**Cosa si chiede**.
Modifica le righe qui sotto sostituendo "At what coordinates should I click to accomplish" con "Which point should I click to accomplish" e lascia invariato tutto il resto.

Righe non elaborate
....................

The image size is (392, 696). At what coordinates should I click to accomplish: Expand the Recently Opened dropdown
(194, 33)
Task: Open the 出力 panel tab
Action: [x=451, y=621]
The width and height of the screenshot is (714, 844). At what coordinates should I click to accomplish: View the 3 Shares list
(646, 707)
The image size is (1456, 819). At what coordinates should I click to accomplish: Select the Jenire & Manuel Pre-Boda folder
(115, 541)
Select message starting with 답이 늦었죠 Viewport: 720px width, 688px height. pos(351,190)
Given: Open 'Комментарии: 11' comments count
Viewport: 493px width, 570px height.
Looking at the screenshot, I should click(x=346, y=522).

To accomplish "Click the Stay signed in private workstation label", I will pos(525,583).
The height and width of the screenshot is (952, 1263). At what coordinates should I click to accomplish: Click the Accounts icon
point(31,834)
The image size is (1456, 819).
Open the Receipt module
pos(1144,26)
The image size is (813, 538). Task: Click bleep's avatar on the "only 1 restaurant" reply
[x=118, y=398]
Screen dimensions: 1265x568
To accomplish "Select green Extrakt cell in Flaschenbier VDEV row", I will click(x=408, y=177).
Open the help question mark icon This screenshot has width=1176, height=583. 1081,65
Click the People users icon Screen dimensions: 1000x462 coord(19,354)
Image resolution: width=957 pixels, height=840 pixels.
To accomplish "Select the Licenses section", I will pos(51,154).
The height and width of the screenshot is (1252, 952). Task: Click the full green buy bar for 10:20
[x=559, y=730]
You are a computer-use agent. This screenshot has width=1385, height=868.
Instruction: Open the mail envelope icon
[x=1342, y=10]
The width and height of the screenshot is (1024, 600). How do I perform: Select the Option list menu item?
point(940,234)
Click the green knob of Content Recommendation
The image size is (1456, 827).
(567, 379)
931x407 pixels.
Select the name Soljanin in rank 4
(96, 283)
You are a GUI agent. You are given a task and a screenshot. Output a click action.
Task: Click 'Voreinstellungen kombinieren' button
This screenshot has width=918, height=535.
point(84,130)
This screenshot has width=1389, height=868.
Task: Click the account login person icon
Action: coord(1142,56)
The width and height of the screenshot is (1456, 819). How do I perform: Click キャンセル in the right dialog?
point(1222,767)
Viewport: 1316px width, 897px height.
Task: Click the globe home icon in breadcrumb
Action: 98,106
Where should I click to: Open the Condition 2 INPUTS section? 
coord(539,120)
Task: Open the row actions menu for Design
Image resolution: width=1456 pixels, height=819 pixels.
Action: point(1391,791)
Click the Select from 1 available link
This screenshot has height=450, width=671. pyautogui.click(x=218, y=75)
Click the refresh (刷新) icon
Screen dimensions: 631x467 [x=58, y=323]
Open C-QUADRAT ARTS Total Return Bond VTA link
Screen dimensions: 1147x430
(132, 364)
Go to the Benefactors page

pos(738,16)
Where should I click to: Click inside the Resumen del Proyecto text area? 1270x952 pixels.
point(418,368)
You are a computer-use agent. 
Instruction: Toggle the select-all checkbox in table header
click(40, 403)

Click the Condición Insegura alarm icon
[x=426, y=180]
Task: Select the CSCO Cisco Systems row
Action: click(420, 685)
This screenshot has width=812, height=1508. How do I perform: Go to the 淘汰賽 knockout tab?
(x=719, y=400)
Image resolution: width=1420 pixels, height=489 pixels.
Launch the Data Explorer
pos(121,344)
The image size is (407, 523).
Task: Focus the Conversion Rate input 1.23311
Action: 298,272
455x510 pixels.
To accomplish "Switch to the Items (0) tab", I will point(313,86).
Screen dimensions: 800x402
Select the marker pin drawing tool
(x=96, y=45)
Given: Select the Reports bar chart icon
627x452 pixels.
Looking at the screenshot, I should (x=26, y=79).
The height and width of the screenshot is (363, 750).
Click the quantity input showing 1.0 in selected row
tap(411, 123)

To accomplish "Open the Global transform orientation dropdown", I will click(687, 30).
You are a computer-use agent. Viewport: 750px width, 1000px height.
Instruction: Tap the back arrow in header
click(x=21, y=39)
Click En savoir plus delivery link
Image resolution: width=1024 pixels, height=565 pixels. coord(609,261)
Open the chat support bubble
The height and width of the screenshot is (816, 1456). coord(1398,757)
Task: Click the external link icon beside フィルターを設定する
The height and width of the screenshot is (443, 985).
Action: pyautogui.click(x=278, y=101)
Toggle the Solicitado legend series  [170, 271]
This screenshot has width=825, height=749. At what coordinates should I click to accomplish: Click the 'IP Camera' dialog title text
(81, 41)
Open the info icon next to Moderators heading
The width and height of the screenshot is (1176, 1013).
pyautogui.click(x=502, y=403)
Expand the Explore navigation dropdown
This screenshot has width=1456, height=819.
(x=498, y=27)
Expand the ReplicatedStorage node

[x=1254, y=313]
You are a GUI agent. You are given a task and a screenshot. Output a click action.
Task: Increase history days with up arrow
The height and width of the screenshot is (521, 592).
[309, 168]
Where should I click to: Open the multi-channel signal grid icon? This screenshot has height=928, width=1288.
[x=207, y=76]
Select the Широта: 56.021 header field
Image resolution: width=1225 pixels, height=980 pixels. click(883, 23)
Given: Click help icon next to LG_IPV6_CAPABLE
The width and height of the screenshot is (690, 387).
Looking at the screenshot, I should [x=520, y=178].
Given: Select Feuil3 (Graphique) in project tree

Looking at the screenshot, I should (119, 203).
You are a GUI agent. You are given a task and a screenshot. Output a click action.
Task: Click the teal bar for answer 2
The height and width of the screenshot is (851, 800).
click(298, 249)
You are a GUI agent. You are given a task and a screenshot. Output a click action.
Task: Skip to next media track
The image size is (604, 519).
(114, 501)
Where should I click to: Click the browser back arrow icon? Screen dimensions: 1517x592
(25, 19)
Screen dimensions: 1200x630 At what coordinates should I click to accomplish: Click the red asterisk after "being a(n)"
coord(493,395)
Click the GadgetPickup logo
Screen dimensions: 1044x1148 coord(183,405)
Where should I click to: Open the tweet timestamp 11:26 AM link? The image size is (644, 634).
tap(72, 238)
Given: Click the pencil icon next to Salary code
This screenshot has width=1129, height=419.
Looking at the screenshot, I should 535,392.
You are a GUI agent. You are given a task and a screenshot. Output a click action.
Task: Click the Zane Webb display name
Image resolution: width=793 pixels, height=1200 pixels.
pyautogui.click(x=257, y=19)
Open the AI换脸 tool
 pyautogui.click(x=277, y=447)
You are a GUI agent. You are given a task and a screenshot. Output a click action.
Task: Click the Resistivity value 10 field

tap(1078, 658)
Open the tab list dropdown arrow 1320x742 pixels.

....................

**Soluzione svolta**.
The image size is (392, 696). Which point should I click to accomplish: Expand the Recently Opened dropdown
(194, 33)
Task: Open the 出力 panel tab
Action: [x=451, y=621]
The width and height of the screenshot is (714, 844). Which point should I click to accomplish: View the 3 Shares list
(646, 707)
The image size is (1456, 819). Which point should I click to accomplish: Select the Jenire & Manuel Pre-Boda folder
(115, 541)
Select message starting with 답이 늦었죠 Viewport: 720px width, 688px height. pos(351,190)
Given: Open 'Комментарии: 11' comments count
Viewport: 493px width, 570px height.
Looking at the screenshot, I should click(x=346, y=522).

To accomplish "Click the Stay signed in private workstation label", I will pos(525,583).
The height and width of the screenshot is (952, 1263). Which point should I click to accomplish: Click the Accounts icon
point(31,834)
The image size is (1456, 819).
Open the Receipt module
pos(1144,26)
The image size is (813, 538). Task: Click bleep's avatar on the "only 1 restaurant" reply
[x=118, y=398]
Screen dimensions: 1265x568
To accomplish "Select green Extrakt cell in Flaschenbier VDEV row", I will click(x=408, y=177).
Open the help question mark icon This screenshot has width=1176, height=583. 1081,65
Click the People users icon Screen dimensions: 1000x462 coord(19,354)
Image resolution: width=957 pixels, height=840 pixels.
To accomplish "Select the Licenses section", I will pos(51,154).
The height and width of the screenshot is (1252, 952). Task: Click the full green buy bar for 10:20
[x=559, y=730]
You are a computer-use agent. This screenshot has width=1385, height=868.
Instruction: Open the mail envelope icon
[x=1342, y=10]
The width and height of the screenshot is (1024, 600). How do I perform: Select the Option list menu item?
point(940,234)
Click the green knob of Content Recommendation
The image size is (1456, 827).
(567, 379)
931x407 pixels.
Select the name Soljanin in rank 4
(96, 283)
You are a GUI agent. You are given a task and a screenshot. Output a click action.
Task: Click 'Voreinstellungen kombinieren' button
This screenshot has width=918, height=535.
point(84,130)
This screenshot has width=1389, height=868.
Task: Click the account login person icon
Action: coord(1142,56)
The width and height of the screenshot is (1456, 819). How do I perform: Click キャンセル in the right dialog?
point(1222,767)
Viewport: 1316px width, 897px height.
Task: Click the globe home icon in breadcrumb
Action: 98,106
Where should I click to: Open the Condition 2 INPUTS section? 
coord(539,120)
Task: Open the row actions menu for Design
Image resolution: width=1456 pixels, height=819 pixels.
Action: point(1391,791)
Click the Select from 1 available link
This screenshot has height=450, width=671. pyautogui.click(x=218, y=75)
Click the refresh (刷新) icon
Screen dimensions: 631x467 [x=58, y=323]
Open C-QUADRAT ARTS Total Return Bond VTA link
Screen dimensions: 1147x430
(132, 364)
Go to the Benefactors page

pos(738,16)
Where should I click to: Click inside the Resumen del Proyecto text area? 1270x952 pixels.
point(418,368)
You are a computer-use agent. 
Instruction: Toggle the select-all checkbox in table header
click(40, 403)

Click the Condición Insegura alarm icon
[x=426, y=180]
Task: Select the CSCO Cisco Systems row
Action: click(420, 685)
This screenshot has width=812, height=1508. How do I perform: Go to the 淘汰賽 knockout tab?
(x=719, y=400)
Image resolution: width=1420 pixels, height=489 pixels.
Launch the Data Explorer
pos(121,344)
The image size is (407, 523).
Task: Focus the Conversion Rate input 1.23311
Action: 298,272
455x510 pixels.
To accomplish "Switch to the Items (0) tab", I will point(313,86).
Screen dimensions: 800x402
Select the marker pin drawing tool
(x=96, y=45)
Given: Select the Reports bar chart icon
627x452 pixels.
Looking at the screenshot, I should (x=26, y=79).
The height and width of the screenshot is (363, 750).
Click the quantity input showing 1.0 in selected row
tap(411, 123)

To accomplish "Open the Global transform orientation dropdown", I will click(687, 30).
You are a computer-use agent. Viewport: 750px width, 1000px height.
Instruction: Tap the back arrow in header
click(x=21, y=39)
Click En savoir plus delivery link
Image resolution: width=1024 pixels, height=565 pixels. coord(609,261)
Open the chat support bubble
The height and width of the screenshot is (816, 1456). coord(1398,757)
Task: Click the external link icon beside フィルターを設定する
The height and width of the screenshot is (443, 985).
Action: pyautogui.click(x=278, y=101)
Toggle the Solicitado legend series  [170, 271]
This screenshot has width=825, height=749. Which point should I click to accomplish: Click the 'IP Camera' dialog title text
(81, 41)
Open the info icon next to Moderators heading
The width and height of the screenshot is (1176, 1013).
pyautogui.click(x=502, y=403)
Expand the Explore navigation dropdown
This screenshot has width=1456, height=819.
(x=498, y=27)
Expand the ReplicatedStorage node

[x=1254, y=313]
You are a GUI agent. You are given a task and a screenshot. Output a click action.
Task: Increase history days with up arrow
The height and width of the screenshot is (521, 592).
[309, 168]
Where should I click to: Open the multi-channel signal grid icon? This screenshot has height=928, width=1288.
[x=207, y=76]
Select the Широта: 56.021 header field
Image resolution: width=1225 pixels, height=980 pixels. click(883, 23)
Given: Click help icon next to LG_IPV6_CAPABLE
The width and height of the screenshot is (690, 387).
Looking at the screenshot, I should [x=520, y=178].
Given: Select Feuil3 (Graphique) in project tree

Looking at the screenshot, I should (119, 203).
You are a GUI agent. You are given a task and a screenshot. Output a click action.
Task: Click the teal bar for answer 2
The height and width of the screenshot is (851, 800).
click(298, 249)
You are a GUI agent. You are given a task and a screenshot. Output a click action.
Task: Skip to next media track
The image size is (604, 519).
(114, 501)
Where should I click to: Click the browser back arrow icon? Screen dimensions: 1517x592
(25, 19)
Screen dimensions: 1200x630 Which point should I click to accomplish: Click the red asterisk after "being a(n)"
coord(493,395)
Click the GadgetPickup logo
Screen dimensions: 1044x1148 coord(183,405)
Where should I click to: Open the tweet timestamp 11:26 AM link? The image size is (644, 634).
tap(72, 238)
Given: Click the pencil icon next to Salary code
This screenshot has width=1129, height=419.
Looking at the screenshot, I should 535,392.
You are a GUI agent. You are given a task and a screenshot. Output a click action.
Task: Click the Zane Webb display name
Image resolution: width=793 pixels, height=1200 pixels.
pyautogui.click(x=257, y=19)
Open the AI换脸 tool
 pyautogui.click(x=277, y=447)
You are a GUI agent. You are given a task and a screenshot. Output a click action.
Task: Click the Resistivity value 10 field

tap(1078, 658)
Open the tab list dropdown arrow 1320x742 pixels.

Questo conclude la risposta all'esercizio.